[Exercise] Recast every line of the data below as one numbered list, leaving out any blank lines.
____ Working data
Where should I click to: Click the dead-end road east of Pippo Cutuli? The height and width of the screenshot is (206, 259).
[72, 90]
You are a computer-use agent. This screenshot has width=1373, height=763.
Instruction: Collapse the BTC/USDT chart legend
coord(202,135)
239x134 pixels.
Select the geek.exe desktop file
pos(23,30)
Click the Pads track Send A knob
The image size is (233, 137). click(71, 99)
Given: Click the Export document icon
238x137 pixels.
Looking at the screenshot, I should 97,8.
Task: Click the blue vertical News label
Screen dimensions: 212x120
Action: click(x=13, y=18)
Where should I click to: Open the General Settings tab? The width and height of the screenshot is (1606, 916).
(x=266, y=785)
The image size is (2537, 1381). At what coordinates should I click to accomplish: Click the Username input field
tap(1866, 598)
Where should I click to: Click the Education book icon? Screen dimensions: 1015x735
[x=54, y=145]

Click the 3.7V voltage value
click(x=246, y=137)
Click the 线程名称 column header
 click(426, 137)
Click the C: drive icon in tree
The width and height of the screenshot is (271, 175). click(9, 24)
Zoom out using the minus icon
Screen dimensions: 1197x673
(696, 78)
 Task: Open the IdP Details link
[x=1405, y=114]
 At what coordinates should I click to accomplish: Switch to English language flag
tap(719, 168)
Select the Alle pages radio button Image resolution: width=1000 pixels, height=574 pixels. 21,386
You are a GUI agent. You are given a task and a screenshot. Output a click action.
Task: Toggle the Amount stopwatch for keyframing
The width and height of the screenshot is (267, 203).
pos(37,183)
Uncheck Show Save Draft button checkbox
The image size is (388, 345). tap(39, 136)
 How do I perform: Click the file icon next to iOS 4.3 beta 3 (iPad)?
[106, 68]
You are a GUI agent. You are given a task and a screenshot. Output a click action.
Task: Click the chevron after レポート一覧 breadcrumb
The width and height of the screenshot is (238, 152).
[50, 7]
________
[Output for this exercise]
1. Where should I click to: Click the dead-end road east of Pippo Cutuli? The height and width of the screenshot is (206, 259).
2. [72, 90]
3. You are a computer-use agent. This screenshot has width=1373, height=763.
4. Instruction: Collapse the BTC/USDT chart legend
5. coord(202,135)
6. 239x134 pixels.
7. Select the geek.exe desktop file
8. pos(23,30)
9. Click the Pads track Send A knob
10. The image size is (233, 137). click(71, 99)
11. Given: Click the Export document icon
12. 238x137 pixels.
13. Looking at the screenshot, I should 97,8.
14. Task: Click the blue vertical News label
15. Screen dimensions: 212x120
16. Action: click(x=13, y=18)
17. Where should I click to: Open the General Settings tab? The width and height of the screenshot is (1606, 916).
18. (x=266, y=785)
19. The image size is (2537, 1381). At what coordinates should I click to accomplish: Click the Username input field
20. tap(1866, 598)
21. Where should I click to: Click the Education book icon? Screen dimensions: 1015x735
22. [x=54, y=145]
23. Click the 3.7V voltage value
24. click(x=246, y=137)
25. Click the 线程名称 column header
26.  click(426, 137)
27. Click the C: drive icon in tree
28. The width and height of the screenshot is (271, 175). click(9, 24)
29. Zoom out using the minus icon
30. Screen dimensions: 1197x673
31. (696, 78)
32.  Task: Open the IdP Details link
33. [x=1405, y=114]
34.  At what coordinates should I click to accomplish: Switch to English language flag
35. tap(719, 168)
36. Select the Alle pages radio button Image resolution: width=1000 pixels, height=574 pixels. 21,386
37. You are a GUI agent. You are given a task and a screenshot. Output a click action.
38. Task: Toggle the Amount stopwatch for keyframing
39. The width and height of the screenshot is (267, 203).
40. pos(37,183)
41. Uncheck Show Save Draft button checkbox
42. The image size is (388, 345). tap(39, 136)
43.  How do I perform: Click the file icon next to iOS 4.3 beta 3 (iPad)?
44. [106, 68]
45. You are a GUI agent. You are given a task and a screenshot. Output a click action.
46. Task: Click the chevron after レポート一覧 breadcrumb
47. The width and height of the screenshot is (238, 152).
48. [50, 7]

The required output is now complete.